I lead a team of undergraduate researchers in software engineering and NLP tool development at the Neural Tuning of Reading Lab, advised by Dr. Jeremy Purcell at the University of Maryland. My work centers on building computational linguistics pipelines for analyzing spelling-sound relationships, developing open source tooling for the research community, and running technical analyses for upcoming publications on reading and language processing.
Research Focus
The Neural Tuning of Reading lab investigates how neural mechanisms tune to spelling-sound relationships during reading acquisition. A core focus is the computational modeling of phonographeme mappings – the systematic correspondences between phonemes (speech sounds) and graphemes (letter sequences) – at multiple linguistic grain sizes (phoneme-grapheme, onset-rime, syllable level). English is an opaque orthography, meaning spelling-sound mappings are inconsistent, which makes it a particularly rich domain for building NLP tools that quantify and analyze these irregularities.
Key research areas include:
- Orthography-phonology coupling in the brain
- Developmental trajectories of reading-related brain regions
- Sublexical vs. lexical processing during reading
- Pseudoword spelling as a window into sublexical representations
The Sublexical Toolkit
My primary engineering contribution is the Sublexical Toolkit, an upcoming open source language analysis package available in both R and Python. The toolkit provides researchers with comprehensive measures for analyzing spelling-sound relationships at multiple grain sizes.
Technical Contributions
My most impactful technical contributions to the toolkit involve building the computational linguistics infrastructure from the ground up:
-
NLP Data Pipeline: Built an end-to-end data ingestion and processing pipeline in Python that tokenizes words into phoneme-grapheme mapping units, resolves ambiguous segmentations, and produces structured representations suitable for downstream probability computation. This involved webscraping and parsing tens of thousands of words from several accredited dictionaries, handling edge cases in linguistic data, and ensuring data quality across multiple sources.
-
Phonographeme Probability Engine: Engineered the system that computes mapping and probability tables across syllabic positions and grain sizes – effectively a specialized language model for sublexical structure. The engine processes each word through syllabification (Maximum Onset Principle), segments it into phoneme-grapheme units, and accumulates positional frequency and probability statistics.
-
Dataset Expansion: Scaled the Toolkit’s dataset from 20,000 to 40,000+ words during the webscraping phase, ultimately curating a 22,474-word master list after deduplication and pronunciation conflict resolution.
-
Backend Refactoring: Refactored the Toolkit’s computational backend from R to Python, improving performance and maintainability while preserving the existing R interface for users who prefer it.
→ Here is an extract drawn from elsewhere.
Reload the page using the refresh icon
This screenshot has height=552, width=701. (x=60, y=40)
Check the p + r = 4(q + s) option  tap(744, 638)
Multi-Level Word Decomposition
The toolkit parses each word at multiple linguistic grain sizes simultaneously. The diagram below illustrates how a single word flows through the pipeline – from raw letters to structured phoneme-grapheme, onset-rime, and onset-nucleus-coda representations.
This multi-level decomposition is the foundation of the toolkit’s 80+ derived measures. Each grain size captures different aspects of spelling-sound structure, and the probability engine computes positional statistics at every level.
Data Curation Pipeline
Building a research-quality dataset required significant data engineering. The pipeline below shows the journey from raw dictionary scrapes to the curated master word list.
Each stage involved custom tooling: the webscraper handled three different dictionary formats, the tokenizer resolved ambiguous phoneme-grapheme alignments, and the conflict resolution system flagged 1,380 pronunciation variants for manual review.
Reverse Mapping: Pseudoword Spelling
One of the toolkit’s most novel capabilities is pw_spell – a reverse phoneme-to-grapheme mapping function that generates plausible English spellings from phoneme sequences. This supports research on pseudoword spelling, where participants’ spelling choices reveal their internalized sublexical knowledge.
The function selects graphemes probabilistically based on the toolkit’s learned positional frequency tables, producing spellings that reflect real English orthographic patterns.
Dataset Characteristics
The toolkit’s 22,512-word vocabulary spans a wide range of word structures and frequency levels. The following visualizations were generated from the toolkit’s master sublexical unit spreadsheet.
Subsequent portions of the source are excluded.